Rewrite the paragraph that begins "This imagination is not implausible" in the article below about women and girls collecting water as a short bulleted list that keeps its main facts.

▸ **STUDY TEXT**:
◆ ◆ ◆

Women and girls - confronting the inequality of collecting water
Imagine a world where tens of millions of women and girls spend hours to collect water everyday. Collectively, isn’t that a colossal amount of time spent going back and forth to the water source? What would they do if that time was freed up? More studying, perhaps for the girls, or they can use the time being just what they have to be - children. Instead, their days are spent walking miles and miles to ensure life’s basic need is met. Equally, women could use this valuable time for more economic activities.
This imagination is not implausible given that women and girls spend 200 million hours collecting water. What’s also true is that most of these women are in low-income, poor and rural as well as some urban communities. Each one of them can spend anywhere from half an hour to several hours a day trekking to and from the water supply source.
Women and girls face the blunt of responsibilities when it comes to sourcing and securing the water needs of families. It is women and girls who have to give up their time, walk untold distances - sometimes face risks of rape or other forms of attack. Even when the water is brought to the house, it is often women and girls who have to ensure it is kept safe for human consumption- ensuring it is chlorinated when necessary and making sure it is kept covered at all times to avoid dirty from contaminating it. In this way, women and girls are responsible for the large part of the gamut of household water supply from collection, transportation, storage to supervising its use.
The time this takes is insurmountable- 200 million hours for collection and transportation alone. If this burden was put on one woman and she started the journey in 1 AD with a bucket of water on her head, she would still not have reached her destination yet, with at least 20,000 more years to go. Yet the world has come so far with technological and resource advancements. Simply put the practice of fetching water robs our women and girls many precious hours each day, and like many advancements we have made, water supply and sanitation services need to catch up. The opportunity cost is too huge to ignore.

◆ ◆ ◆

▸ **ENTRIES SUPPLIED**:

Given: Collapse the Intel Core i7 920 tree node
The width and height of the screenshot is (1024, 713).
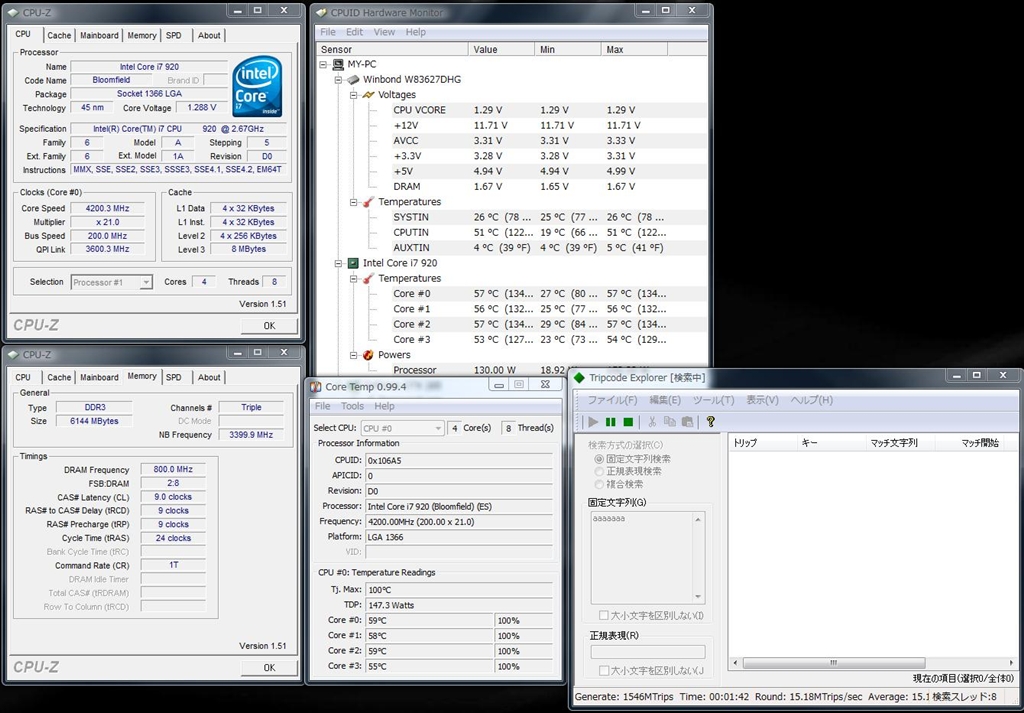Looking at the screenshot, I should (x=338, y=263).
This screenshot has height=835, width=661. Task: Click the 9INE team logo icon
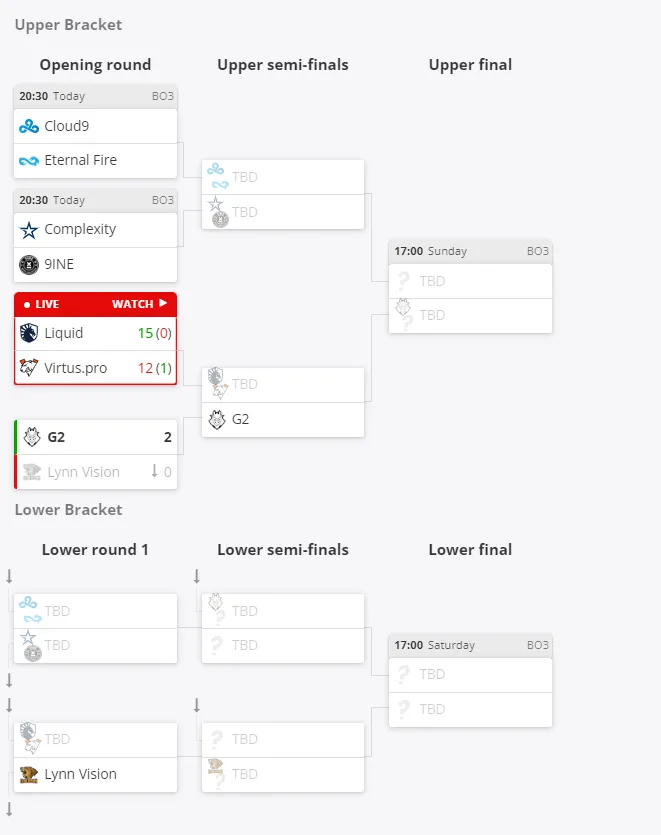click(x=29, y=264)
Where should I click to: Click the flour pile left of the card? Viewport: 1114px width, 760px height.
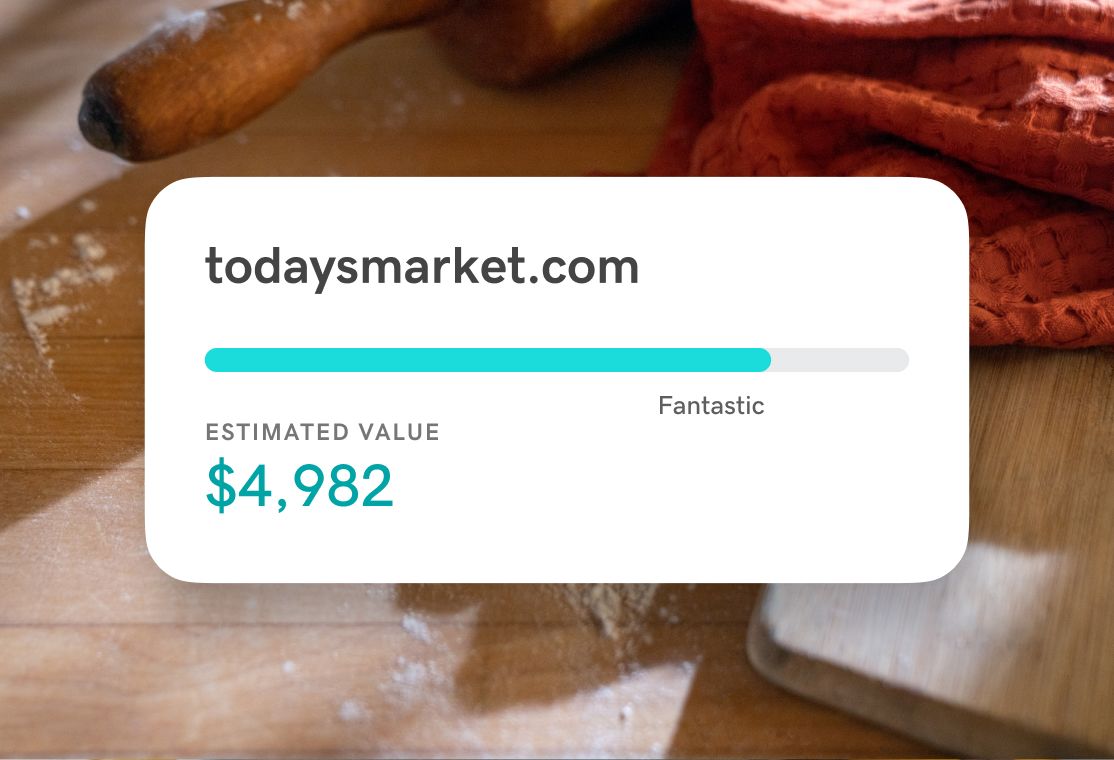click(60, 290)
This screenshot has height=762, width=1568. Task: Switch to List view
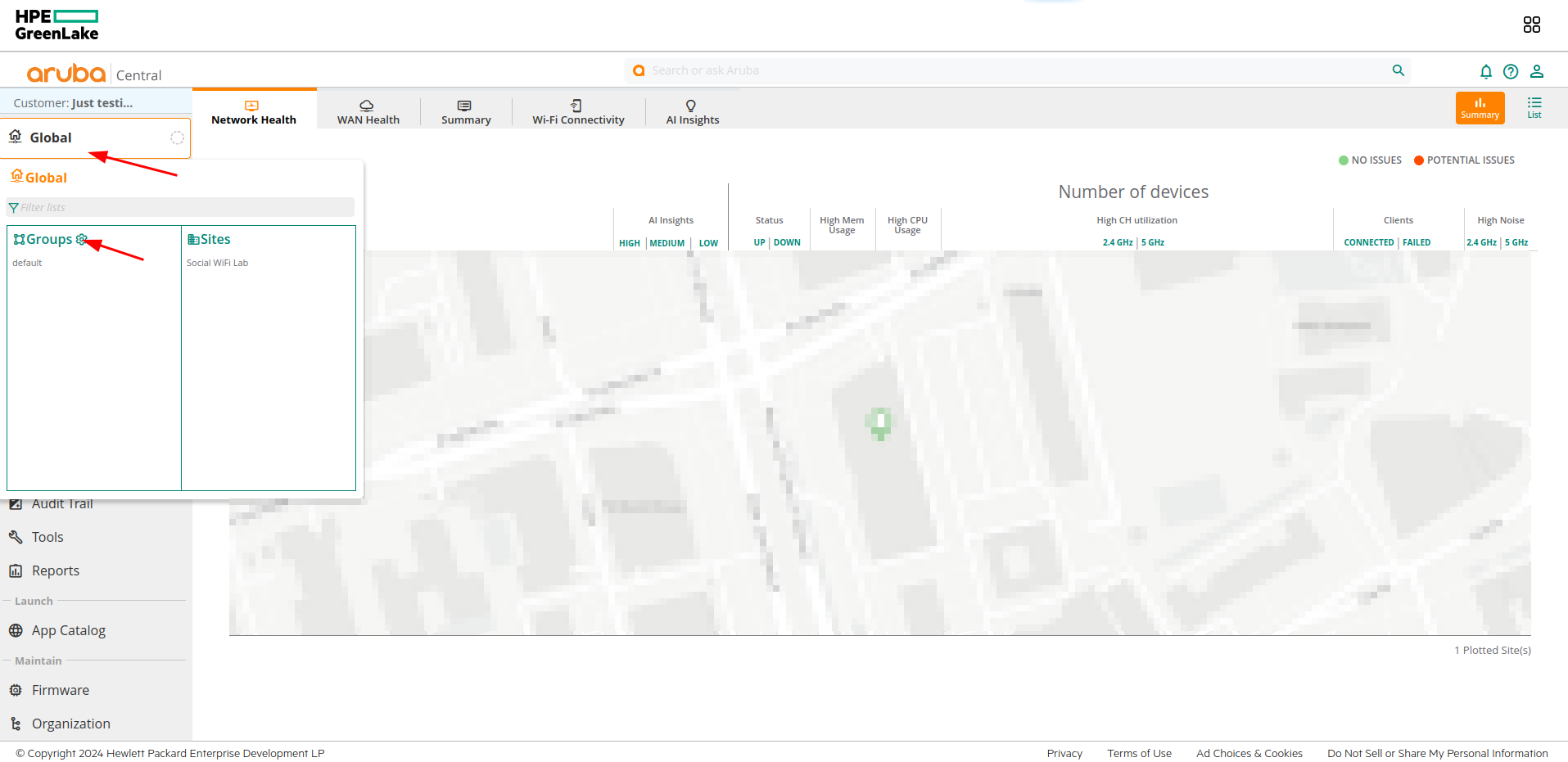[1534, 107]
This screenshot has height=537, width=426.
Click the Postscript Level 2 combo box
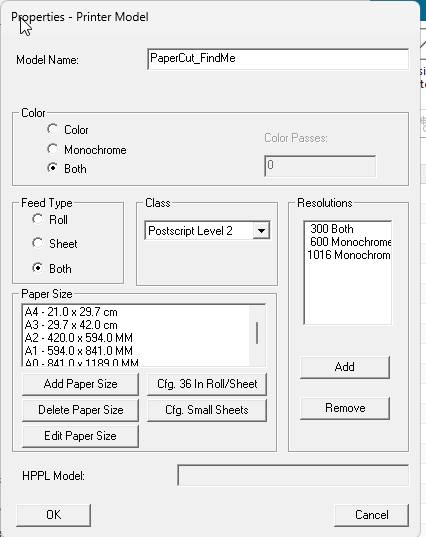207,230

◆ ◆ ◆

▸ **RESPONSE FOR THIS EXERCISE**:
- Women and girls spend 200 million hours collecting water.
- Most of these women live in low-income, poor and rural communities, and some in urban ones.
- Each spends from half an hour to several hours a day walking to and from the water source.